## Parsing

In [2]:
from urllib.parse import urlparse

url = 'http://netloc/path;param?query=arg#frag'
parsed = urlparse(url)
print(parsed)

ParseResult(scheme='http', netloc='netloc', path='/path', params='param', query='query=arg', fragment='frag')


Although the return value acts like a tuple, it is really based on a namedtuple, a subclass of tuple that supports accessing the parts of the URL via named attributes as well as indexes. In addition to being easier to use for the programmer, the attribute API also offers access to several values not available in the tuple API.

In [4]:
from urllib.parse import urlparse

url = 'http://user:pwd@NetLoc:80/path;param?query=arg#frag'
parsed = urlparse(url)
print('scheme  :', parsed.scheme)
print('netloc  :', parsed.netloc)
print('path    :', parsed.path)
print('params  :', parsed.params)
print('query   :', parsed.query)
print('fragment:', parsed.fragment)
print('username:', parsed.username)
print('password:', parsed.password)
print('hostname:', parsed.hostname)
print('port    :', parsed.port)

scheme  : http
netloc  : user:pwd@NetLoc:80
path    : /path
params  : param
query   : query=arg
fragment: frag
username: user
password: pwd
hostname: netloc
port    : 80


The urlsplit() function is an alternative to urlparse(). It behaves a little differently, because it does not split the parameters from the URL. This is useful for URLs following RFC 2396, which supports parameters for each segment of the path.

In [5]:
from urllib.parse import urlsplit

url = 'http://user:pwd@NetLoc:80/p1;para/p2;para?query=arg#frag'
parsed = urlsplit(url)
print(parsed)
print('scheme  :', parsed.scheme)
print('netloc  :', parsed.netloc)
print('path    :', parsed.path)
print('query   :', parsed.query)
print('fragment:', parsed.fragment)
print('username:', parsed.username)
print('password:', parsed.password)
print('hostname:', parsed.hostname)
print('port    :', parsed.port)

SplitResult(scheme='http', netloc='user:pwd@NetLoc:80', path='/p1;para/p2;para', query='query=arg', fragment='frag')
scheme  : http
netloc  : user:pwd@NetLoc:80
path    : /p1;para/p2;para
query   : query=arg
fragment: frag
username: user
password: pwd
hostname: netloc
port    : 80


## Unparsing

There are several ways to assemble the parts of a split URL back together into a single string.
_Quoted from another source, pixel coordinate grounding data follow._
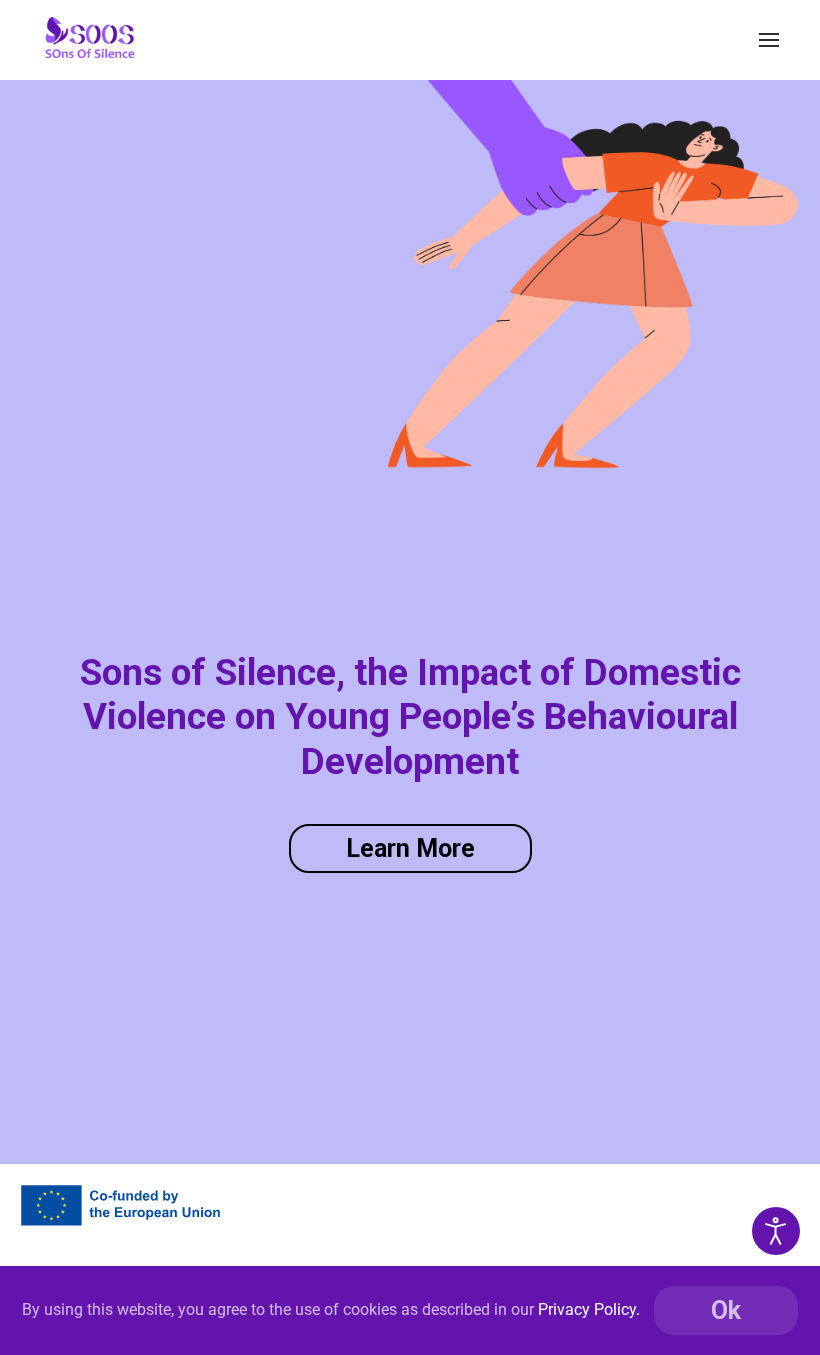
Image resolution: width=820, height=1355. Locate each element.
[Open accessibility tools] (776, 1231)
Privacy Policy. (589, 1309)
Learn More (410, 848)
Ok (726, 1310)
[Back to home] (90, 40)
The parsed URL object has a geturl() method.

In [6]:
from urllib.parse import urlparse

original = 'http://netloc/path;param?query=arg#frag'
print('ORIG  :', original)
parsed = urlparse(original)
print('PARSED:', parsed.geturl())

ORIG  : http://netloc/path;param?query=arg#frag
PARSED: http://netloc/path;param?query=arg#frag


A regular tuple containing strings can be combined into a URL with urlunparse().

In [7]:
from urllib.parse import urlparse, urlunparse

original = 'http://netloc/path;param?query=arg#frag'
print('ORIG  :', original)
parsed = urlparse(original)
print('PARSED:', type(parsed), parsed)
t = parsed[:]
print('TUPLE :', type(t), t)
print('NEW   :', urlunparse(t))

ORIG  : http://netloc/path;param?query=arg#frag
PARSED: <class 'urllib.parse.ParseResult'> ParseResult(scheme='http', netloc='netloc', path='/path', params='param', query='query=arg', fragment='frag')
TUPLE : <class 'tuple'> ('http', 'netloc', '/path', 'param', 'query=arg', 'frag')
NEW   : http://netloc/path;param?query=arg#frag


## Joining

In addition to parsing URLs, urlparse includes urljoin() for constructing absolute URLs from relative fragments.

In [8]:
from urllib.parse import urljoin

print(urljoin('http://www.example.com/path/file.html',
              'anotherfile.html'))
print(urljoin('http://www.example.com/path/file.html',
              '../anotherfile.html'))

http://www.example.com/path/anotherfile.html
http://www.example.com/anotherfile.html


## Encoding Query Arguments

Before arguments can be added to a URL, they need to be encoded.

In [9]:
from urllib.parse import urlencode

query_args = {
    'q': 'query string',
    'foo': 'bar',
}
encoded_args = urlencode(query_args)
print('Encoded:', encoded_args)

Encoded: q=query+string&foo=bar


To pass a sequence of values using separate occurrences of the variable in the query string, set doseq to True when calling urlencode().

In [10]:
from urllib.parse import urlencode

query_args = {
    'foo': ['foo1', 'foo2'],
}
print('Single  :', urlencode(query_args))
print('Sequence:', urlencode(query_args, doseq=True))

Single  : foo=%5B%27foo1%27%2C+%27foo2%27%5D
Sequence: foo=foo1&foo=foo2